I’ve spent a good portion of my professional life helping organizations address policy and procedure issues. Sometimes it’s a gap and new policies and procedures are needed, while other times there are changes needed to keep up with advances in EHR use, medical group governance, office practices, and more. Policies can be a blessing or a curse depending on what they contain, and the latter is addressed in a recent piece in JAMA Health Forum. The authors address the idea of harmful hospital policies and propose that they should be classified along with other “Never Events” such as wrong-side surgery. The authors list five particularly harmful policies:
- Aggressively pursuing payment from patients who are unable to afford their medical bills.
- Spending less on community benefits, such as public health or indigent care, than what is earned through tax breaks due to non-profit status.
- Noncompliance with federal requirements to be transparent about cost of care,
- Paying employees less than a living wage.
- Delivering racially segregated medical care by underserving surrounding communities of color.
They note that other entities, such as insurance companies and medical device makers, are also responsible for harms, but find that given the fact that the majority of hospitals exhibit at least one of the above behaviors, that hospital-associated harms should be addressed in a priority fashion. In addition to calling on hospital leaders to address them directly, they call on the Centers for Medicare and Medicaid Services to deny payments to hospitals engaged in these practices. They also call on state legislatures to require reporting in these areas and state attorneys general to investigate hospitals that are taking advantage of their non-profit status. The article is a quick read and should be mandatory for leaders of healthcare organizations.
Michigan Medicine has fallen victim to a phishing scheme that may have compromised the information of 33,000 patients. The health system learned of the attacks in August, but some patients didn’t receive the breach notification until more than two months later. At least four employees provided credentials that allowed hackers to access their email accounts. I feel for the employees who apparently disregarded their cybersecurity training, for the IT teams that had to investigate and work on the cleanup, and of course for the patients whose information was compromised by individuals who can’t follow the rules.
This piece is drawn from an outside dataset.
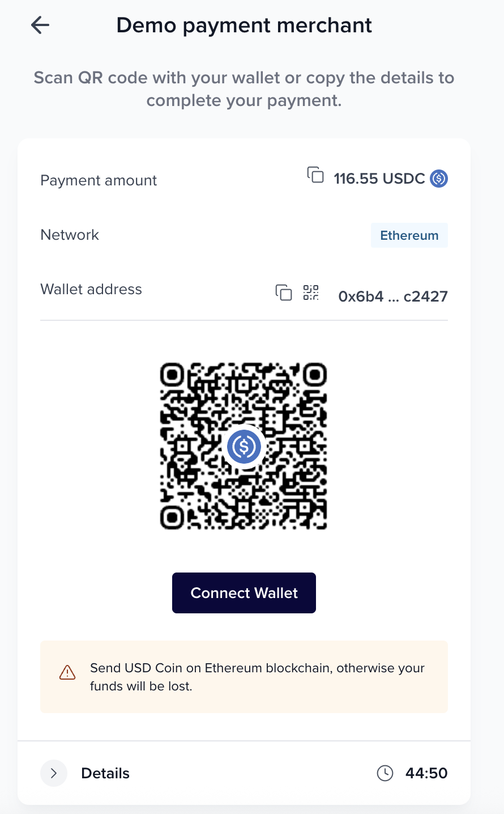Viewport: 504px width, 814px height.
Task: Click the Payment amount label
Action: pyautogui.click(x=99, y=180)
I feel like I’m fighting a battle on two fronts with email volume right now. At work, I’m getting multiple daily emails from HLTH which don’t always go to their designated folder since I was forced to take a recent Outlook update. In my personal email, I’m inundated with pre-Black Friday emails from retailers. I guess now that the Christmas shopping season actually begins before Halloween, it makes sense for Black Friday to begin November 1. I’d love to see the data on how various retail trends have changed over the years and see what the migration of the start dates for shopping seasons looks like. I’m sure there are big data folks in retail and marketing, so if someone has a connection to the data, maybe you can hook a girl up.
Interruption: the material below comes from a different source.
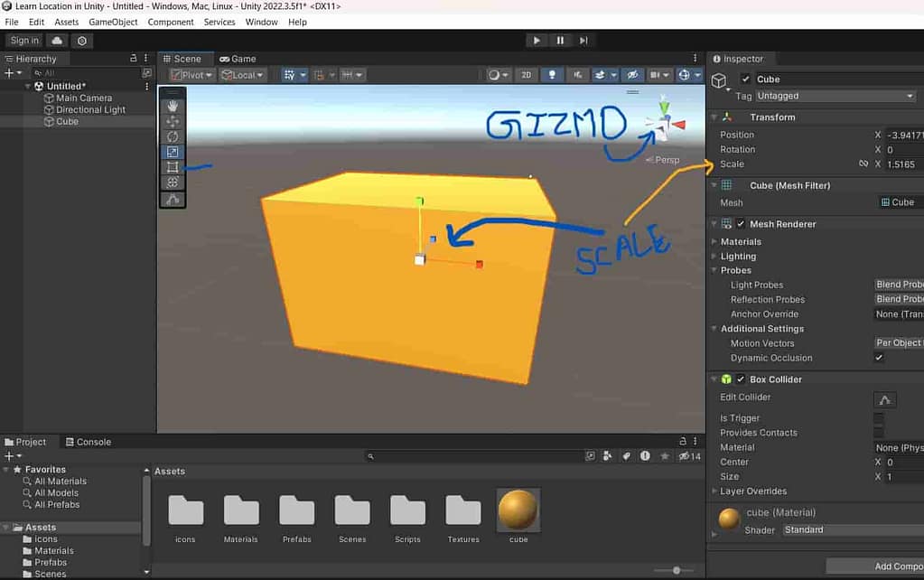Select the Scale tool
924x580 pixels.
173,151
What do you think about the increasingly early start for holiday shopping? Leave a comment or email me.
Email Dr. Jayne.
You always have great posts, and this one ranks in the top five all time. I love this specifically: “I’d like to see health tech execs troll the waiting rooms and cafeterias of any hospital in the US. They would certainly get an earful, and it would be cheaper than a trip to Las Vegas.” I haven’t walked the halls of hospitals for going on 12 years now. I’m constantly paranoid of becoming one of those vendors who doesn’t have a clue about what’s going on in the trenches. Your posts help keep me slightly less paranoid. You keep me informed and grounded.